Now, we can begin to define the analysis workflow used. Let’s imagine our search engine searched three MGF files, with identifiers mgf_1 - mgf_3 which we’ll pre-register now. We open the <AnalysisCollection> element and declare a single <SpectrumIdentification> workflow using those MGF files and the search database we registered earlier. We’ll also pre-declare the spectrum identification list spectrum_identified_list1 where we’ll write the identified spectra, and that the workflow took its parameters from a to-be-defined list of parameters in spectrum_idification_params_1.

writer.SpectraData.register("mgf_1")
writer.SpectraData.register("mgf_2")
writer.SpectraData.register("mgf_3")

writer.SpectrumIdentificationList.register('spectra_identified_list_1')
writer.SpectrumIdentificationProtocol.register('spectrum_identification_params_1')

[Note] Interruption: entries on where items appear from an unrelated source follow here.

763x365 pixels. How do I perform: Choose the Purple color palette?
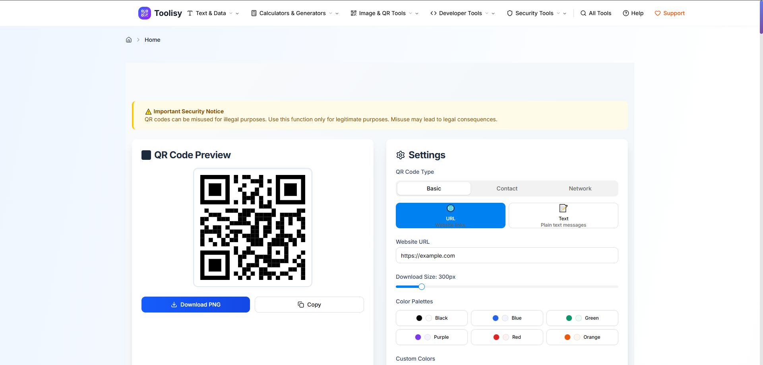(x=432, y=337)
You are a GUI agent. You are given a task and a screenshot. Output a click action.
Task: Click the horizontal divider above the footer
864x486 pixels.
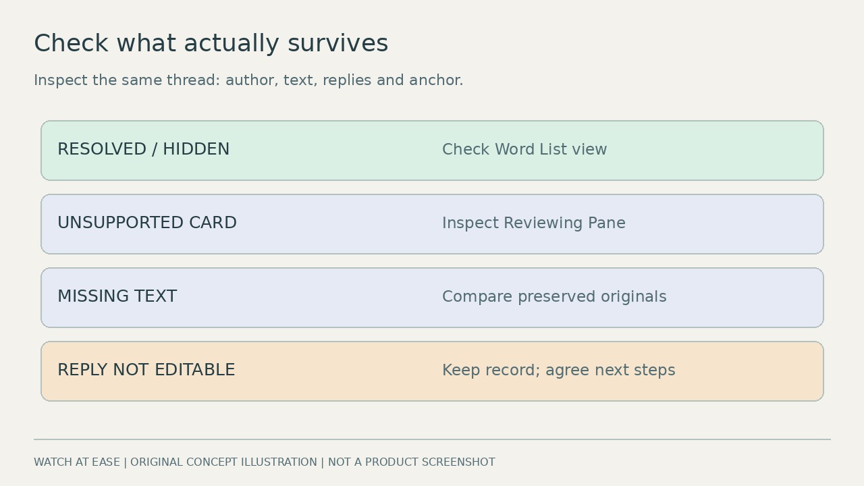click(432, 439)
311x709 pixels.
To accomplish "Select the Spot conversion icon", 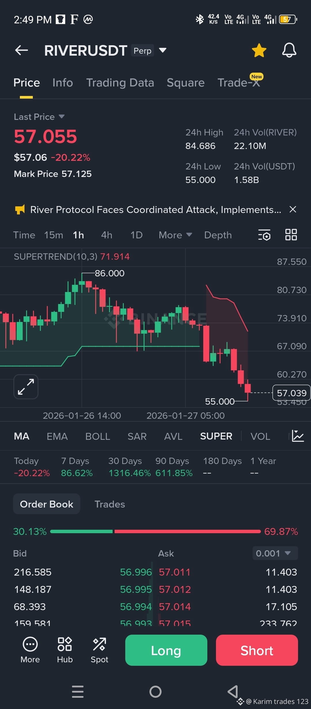I will click(99, 643).
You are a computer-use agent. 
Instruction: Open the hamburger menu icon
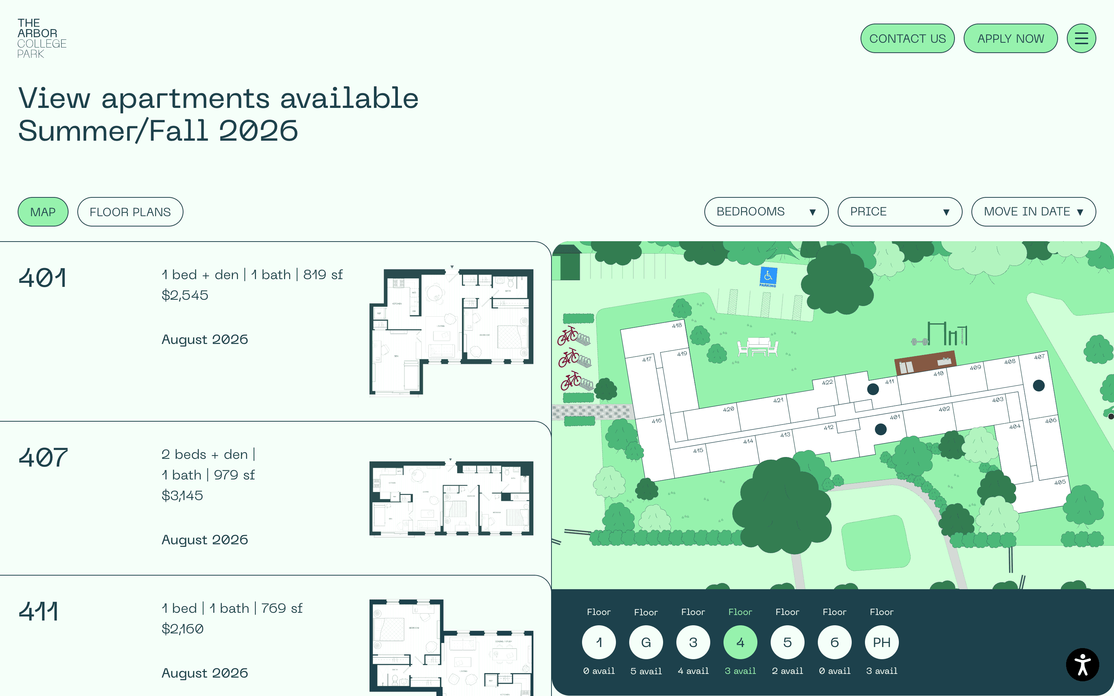click(1081, 38)
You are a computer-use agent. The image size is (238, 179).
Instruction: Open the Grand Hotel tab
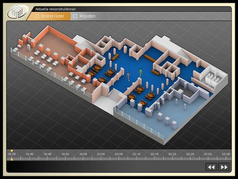[x=49, y=16]
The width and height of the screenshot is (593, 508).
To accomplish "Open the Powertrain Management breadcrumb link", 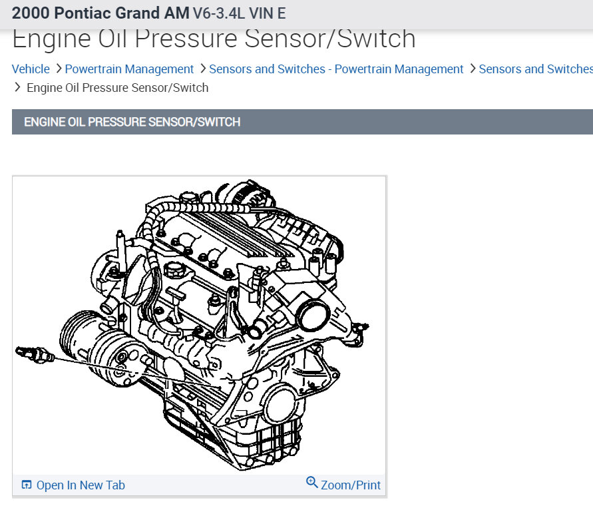I will pyautogui.click(x=129, y=69).
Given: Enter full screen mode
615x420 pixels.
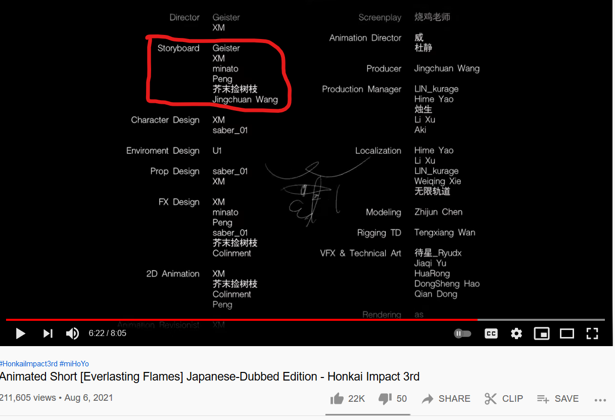Looking at the screenshot, I should (x=592, y=333).
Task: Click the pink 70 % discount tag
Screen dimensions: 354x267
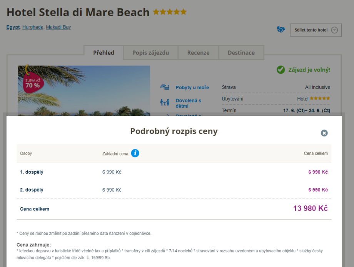Action: point(33,83)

with writer.analysis_collection():
    writer.SpectrumIdentification(spectra_data_ids_used=[
        "mgf_1", "mgf_2", "mgf_3"
    ], search_database_ids_used=[
        "search_db_1"
    ], spectrum_identification_list_id='spectra_identified_list_1',
    spectrum_identification_protocol_id='spectrum_identification_params_1').write()

Next, we’ll actually declare those parameters. The spectrum_identification_protocol() method is a wrapper for writing <SpectrumIdentificationProtocol> that does some extra work to interpret parameters for you. Here is where we list things like mass tolerances, search modification rules, and any other options that your search engine has that you want to share with the reader.

We’ll say we searched our database using trypsin cleavage rules and a constant or “fixed” modification of “Carbamidomethyl” on all cysteines as is common in shotgun proteomics, but for some bizarre reason we chose to also consider a variable “Deamidation” on any asparagines. We could also specify these modifications by their UNIMOD accession numbers, or define custom rules here as well.

The parent_tolerance and fragment_tolerance list the mass accuracy error tolerances for MS1 and MSn spectra respectively, using symmetric upper and lower bounds, but different units (parts-per-million vs. Da). We’ll also specify that we considered monoisotopic masses in the additional_search_params list, along with a custom parameter “frobnication level”, to indicate that we tuned the results “very carefully”.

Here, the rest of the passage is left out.